La gauche a un souci avec la retraite comme accepte de le reconnaître Jean Peyrelevade, sauveur du Crédit Lyonnais mais néanmoins ancien directeur du cabinet de Pierre Mauroy en 1981.

Pascal Perri est clair : " On ne dira jamais assez combien nous payons cher la folie de la retraite à 60 ans votée en 1983 par la gauche mitterrandienne. " (p. 224). Si seulement on avait eu, à l'époque, l'idée d'introduire le concept de pénibilité d'où des bonifications d'annuités tout en restant à 65 ans pour le plus grand nombre.

On notera que le CREDOC et d'autres ont démontré que le recours à l'investissement immobilier et à l'assurance-vie en fonds euros sont des voies de solution pour ceux qui peuvent contrecarrer leur peur légitime à l'encontre d'une éventuelle et toujours possible baisse des pensions.

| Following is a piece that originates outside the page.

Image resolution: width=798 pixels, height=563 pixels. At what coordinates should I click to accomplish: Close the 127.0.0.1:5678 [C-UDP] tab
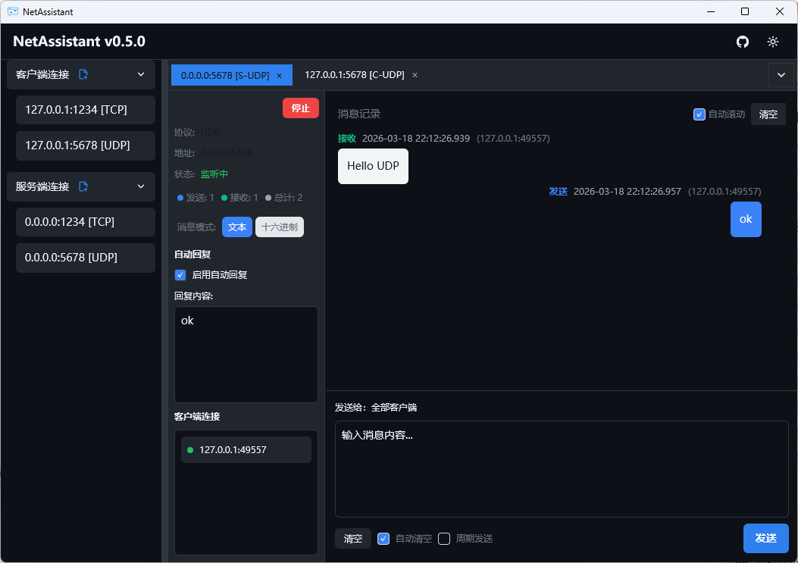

"Les pensions forment l’essentiel des revenus des retraités (77 %), mais certains perçoivent aussi des revenus sur un capital souvent immobilier (17 %), alors que d’autres (6 %) les cumulent avec un emploi, soit par nécessité pour une part marginale, soit par choix pour les deux tiers d’entre eux." (pp. 16-17).

Le oui de principe à la réforme se heurte au mur de la réalité :

La réforme systémique et la migration vers un régime à points semble séduisante à plus d'un titre et l'auteur le démontre avec minutie.

Toutefois, dans un louable souci de rectitude intellectuelle, le Monsieur économie de LCI verse au dossier des éléments qui nuancent la photo de départ et constituent les moellons en béton du mur de la réalité française.

Tout d'abord, il affirme : " Le président de la République ne pourra consentir que des amendements secondaires s’il entend garantir les équilibres financiers de court comme de long terme. " (p. 22). Sur ce plan, c'est raté et comme l'a écrit Nicolas Beytout : nous allons passer d'un régime universel théorique à un régime à dérogations. " Des régimes spéciaux aux dispositions spécifiques " ( sic ).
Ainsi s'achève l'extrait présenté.